RECORDS SHOWN section start

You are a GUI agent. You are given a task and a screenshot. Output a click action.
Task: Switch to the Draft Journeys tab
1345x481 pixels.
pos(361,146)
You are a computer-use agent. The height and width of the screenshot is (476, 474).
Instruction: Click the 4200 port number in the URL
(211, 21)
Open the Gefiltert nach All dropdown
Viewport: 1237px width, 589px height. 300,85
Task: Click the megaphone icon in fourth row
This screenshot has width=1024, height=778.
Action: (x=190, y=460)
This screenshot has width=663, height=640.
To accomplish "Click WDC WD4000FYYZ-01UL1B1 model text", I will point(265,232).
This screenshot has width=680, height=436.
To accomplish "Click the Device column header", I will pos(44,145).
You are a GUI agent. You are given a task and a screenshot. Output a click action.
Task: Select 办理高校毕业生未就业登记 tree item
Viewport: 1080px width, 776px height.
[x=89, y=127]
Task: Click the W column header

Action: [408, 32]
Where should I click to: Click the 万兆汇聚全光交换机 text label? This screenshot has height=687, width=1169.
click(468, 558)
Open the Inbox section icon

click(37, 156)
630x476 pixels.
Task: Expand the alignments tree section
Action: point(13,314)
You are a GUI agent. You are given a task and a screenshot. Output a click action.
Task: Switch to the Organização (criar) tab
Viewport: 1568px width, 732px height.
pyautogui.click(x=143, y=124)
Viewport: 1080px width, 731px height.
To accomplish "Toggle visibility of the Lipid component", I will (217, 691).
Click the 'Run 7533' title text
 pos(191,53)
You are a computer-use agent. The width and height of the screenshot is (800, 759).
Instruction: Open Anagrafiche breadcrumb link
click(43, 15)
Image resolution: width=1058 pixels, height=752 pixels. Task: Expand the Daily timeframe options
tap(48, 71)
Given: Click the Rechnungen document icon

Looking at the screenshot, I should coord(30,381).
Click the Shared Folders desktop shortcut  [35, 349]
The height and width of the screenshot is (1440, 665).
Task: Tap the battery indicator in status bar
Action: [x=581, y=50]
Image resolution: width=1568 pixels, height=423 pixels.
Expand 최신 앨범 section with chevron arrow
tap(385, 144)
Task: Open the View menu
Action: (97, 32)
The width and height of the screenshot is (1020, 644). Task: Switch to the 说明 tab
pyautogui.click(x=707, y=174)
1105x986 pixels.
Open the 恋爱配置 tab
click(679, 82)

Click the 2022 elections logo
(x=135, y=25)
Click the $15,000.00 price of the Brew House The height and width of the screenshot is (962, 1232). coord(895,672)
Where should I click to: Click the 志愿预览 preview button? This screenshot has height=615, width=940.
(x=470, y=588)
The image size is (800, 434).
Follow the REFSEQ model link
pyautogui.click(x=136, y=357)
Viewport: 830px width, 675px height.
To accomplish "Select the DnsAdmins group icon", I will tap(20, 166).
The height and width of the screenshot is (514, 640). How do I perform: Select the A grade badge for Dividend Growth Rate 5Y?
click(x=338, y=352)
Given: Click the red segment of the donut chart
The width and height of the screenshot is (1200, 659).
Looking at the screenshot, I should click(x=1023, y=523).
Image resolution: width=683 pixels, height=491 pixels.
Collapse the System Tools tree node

RECORDS SHOWN section end

Type out the material above once more, exactly.

You are a GUI agent. You are given a task and a screenshot. Output a click action.
Task: Switch to the Draft Journeys tab
1345x481 pixels.
pos(361,146)
You are a computer-use agent. The height and width of the screenshot is (476, 474).
Instruction: Click the 4200 port number in the URL
(211, 21)
Open the Gefiltert nach All dropdown
Viewport: 1237px width, 589px height. 300,85
Task: Click the megaphone icon in fourth row
This screenshot has width=1024, height=778.
Action: (x=190, y=460)
This screenshot has width=663, height=640.
To accomplish "Click WDC WD4000FYYZ-01UL1B1 model text", I will point(265,232).
This screenshot has width=680, height=436.
To accomplish "Click the Device column header", I will pos(44,145).
You are a GUI agent. You are given a task and a screenshot. Output a click action.
Task: Select 办理高校毕业生未就业登记 tree item
Viewport: 1080px width, 776px height.
[x=89, y=127]
Task: Click the W column header

Action: [408, 32]
Where should I click to: Click the 万兆汇聚全光交换机 text label? This screenshot has height=687, width=1169.
click(468, 558)
Open the Inbox section icon

click(37, 156)
630x476 pixels.
Task: Expand the alignments tree section
Action: point(13,314)
You are a GUI agent. You are given a task and a screenshot. Output a click action.
Task: Switch to the Organização (criar) tab
Viewport: 1568px width, 732px height.
pyautogui.click(x=143, y=124)
Viewport: 1080px width, 731px height.
To accomplish "Toggle visibility of the Lipid component", I will (217, 691).
Click the 'Run 7533' title text
 pos(191,53)
You are a computer-use agent. The width and height of the screenshot is (800, 759).
Instruction: Open Anagrafiche breadcrumb link
click(43, 15)
Image resolution: width=1058 pixels, height=752 pixels. Task: Expand the Daily timeframe options
tap(48, 71)
Given: Click the Rechnungen document icon

Looking at the screenshot, I should coord(30,381).
Click the Shared Folders desktop shortcut  [35, 349]
The height and width of the screenshot is (1440, 665).
Task: Tap the battery indicator in status bar
Action: [x=581, y=50]
Image resolution: width=1568 pixels, height=423 pixels.
Expand 최신 앨범 section with chevron arrow
tap(385, 144)
Task: Open the View menu
Action: (97, 32)
The width and height of the screenshot is (1020, 644). Task: Switch to the 说明 tab
pyautogui.click(x=707, y=174)
1105x986 pixels.
Open the 恋爱配置 tab
click(679, 82)

Click the 2022 elections logo
(x=135, y=25)
Click the $15,000.00 price of the Brew House The height and width of the screenshot is (962, 1232). coord(895,672)
Where should I click to: Click the 志愿预览 preview button? This screenshot has height=615, width=940.
(x=470, y=588)
The image size is (800, 434).
Follow the REFSEQ model link
pyautogui.click(x=136, y=357)
Viewport: 830px width, 675px height.
To accomplish "Select the DnsAdmins group icon", I will tap(20, 166).
The height and width of the screenshot is (514, 640). How do I perform: Select the A grade badge for Dividend Growth Rate 5Y?
click(x=338, y=352)
Given: Click the red segment of the donut chart
The width and height of the screenshot is (1200, 659).
Looking at the screenshot, I should click(x=1023, y=523).
Image resolution: width=683 pixels, height=491 pixels.
Collapse the System Tools tree node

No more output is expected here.